Critics of the work of the post-war generation rightly have taken note of particular silences—about the national security state, about race, about inequalities of political representation, and more. Yet that group teaches the folly of pursuing a complacent social science distant from the darkest aspects of human behavior. Theirs, in short, was social science with a fundamental purpose: to advance decency at a time of broken certainties.
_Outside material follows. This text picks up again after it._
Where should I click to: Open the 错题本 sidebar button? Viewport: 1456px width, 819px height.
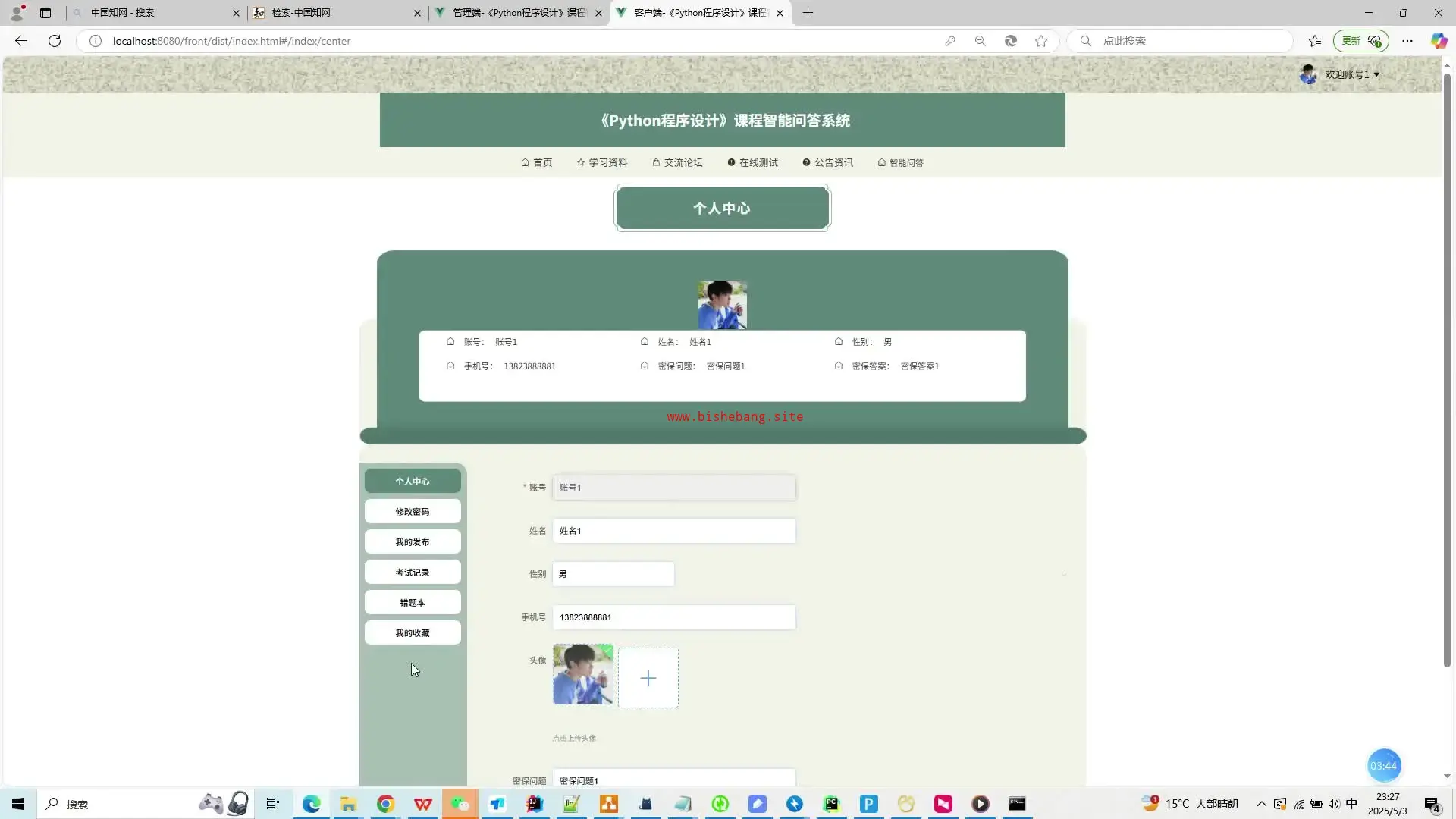[x=413, y=603]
It is this set of sensibilities, at once pragmatist and questing while being disciplined by the mission to prevent cruelty, that can guide how we deploy an ever-deepening set of tools for systematic social knowledge. Hard questions persist as we wrestle with which, if any, ultimate foundations of truth underpin the search for knowledge. What structural sources of unequal life chances should be treated as given? Is it possible to find sustainable equilibria of efficiency and equity?  How is the content of the political agenda controlled? When should legitimacy be accorded to social movements that challenge power and partisanship? What is the appropriate scope, character, and capacity of democratic institutions? How should cities grow? In which ways should knowledge be curated under digital conditions? What procedures, institutions, and norms can be advanced to help prevent war and keep the peace?

Such questions are being pursued as I write within the various programs currently underway at the SSRC. As it turns out, they are not very far removed from those asked by the Council’s founders. But the second decade of this century is not the third of the last. Faced with robust illiberal nostrums, radically heightened inequality, and combinations of twisted reason and passionate unreason sometimes married to just causes, the vocation of social science has become more difficult and more significant.

The passage of decades has witnessed the advance of once inconceivable indecent alternatives—both outside our country and within it—thus challenging us once again to produce social knowledge of depth and protective capacity. Together with colleagues in other parts of scholarly and public life, our collectivity of social scientists is being called upon to imagine how organized social knowledge can conduce understanding and thoughtful choices based on learning and commitment.